Auf unserem Zimmer angekommen warf er sich heroisch auf einen Stuhl, und ließ zwei Flaschen Champagner auftragen. Der Kork fuhr mit einem Freudenschuß an die Decke, der Amerikaner füllte zwei Gläser, bot mir das eine, und stieß an auf das Wohlsein jenes großen Dichters.
»Ist es nicht etwas Erfreuliches«, sagte er, »zu finden, so hoch erhabene Männer seien wie unsereiner? War mir doch angst und bange vor einem Genie, das dreißig Bände geschrieben; ich darf gestehen, bei dem Sturm, der uns auf offener See erfaßte, war mir nicht so bange, und wie herablassend war er, wie vernünftig hat er mit uns diskurriert, welche Freude hatte er an mir, wie ich aus dem neuen Lande kam!« Er schenkte sich dabei fleißig ein, und trank auf seine und des Dichters Gesundheit, und von der erlebten Gnade und vom Schaumwein benebelt, sank er endlich mit dem Entschluß, Amerikas Goethe zu werden, dem Schlaf in die Arme.

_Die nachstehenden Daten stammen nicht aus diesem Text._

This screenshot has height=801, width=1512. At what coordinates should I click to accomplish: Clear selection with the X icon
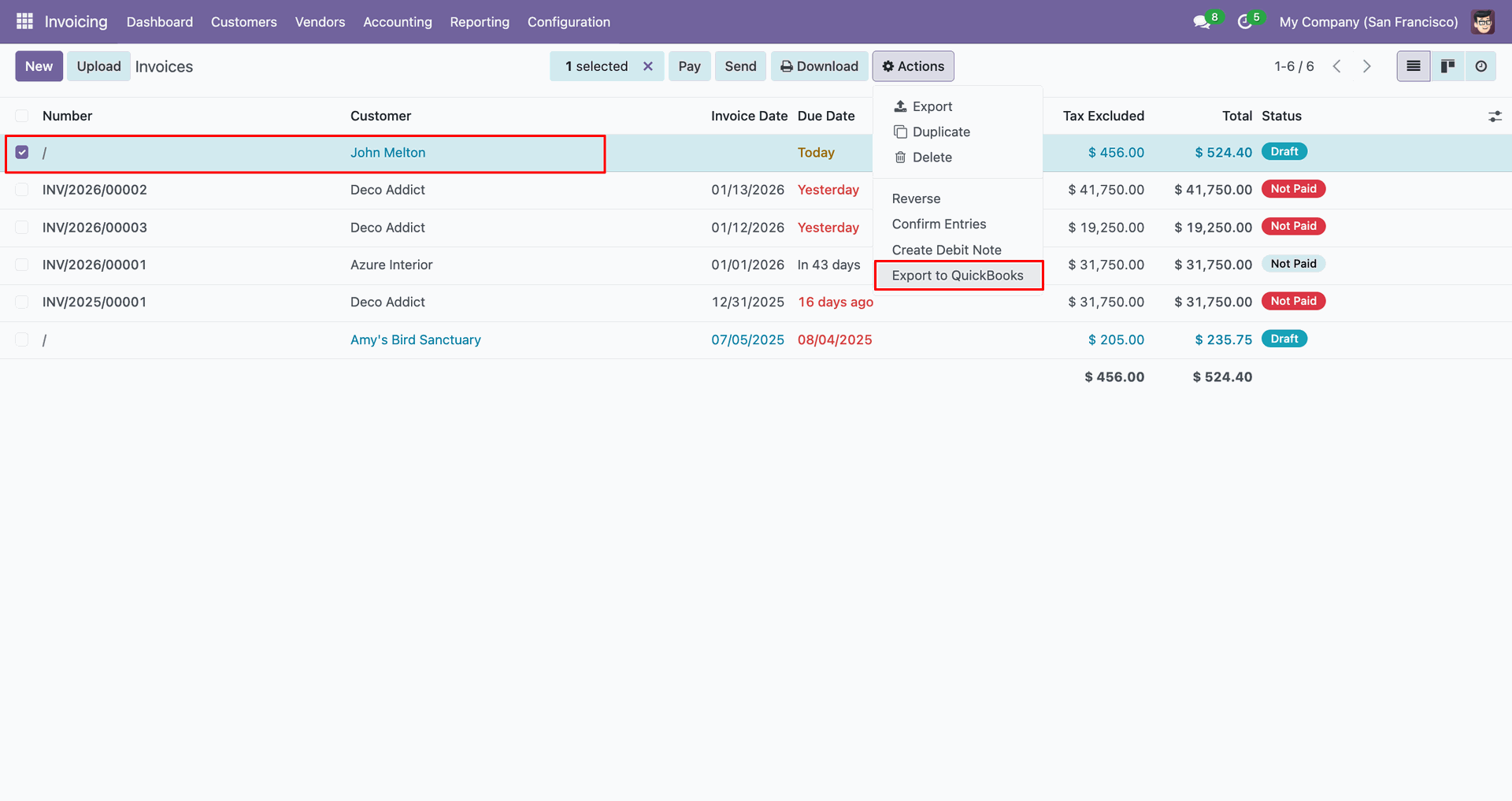point(648,66)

Ich aber setzte mich zu dem Rest der Bouteillen. Dieser Wein ist von allen Getränken der Erde der, welcher mir am meisten behagt, sein leichter flüchtiger Geist, der so wenig irdische Schwere mit sich führt, macht ihn würdig, von Geistern, wenn sie in menschlichen Körpern die Erde besuchen, gekostet zu werden.
Ich mußte lächeln, wenn ich auf den seligen Schläfer blickte; wie leicht ist es doch für einen großen Menschen, die andern Menschen glücklich zu machen; er darf sich nur stellen, als wären sie ihm so ziemlich gleich, und sie kommen beinahe vom Verstand.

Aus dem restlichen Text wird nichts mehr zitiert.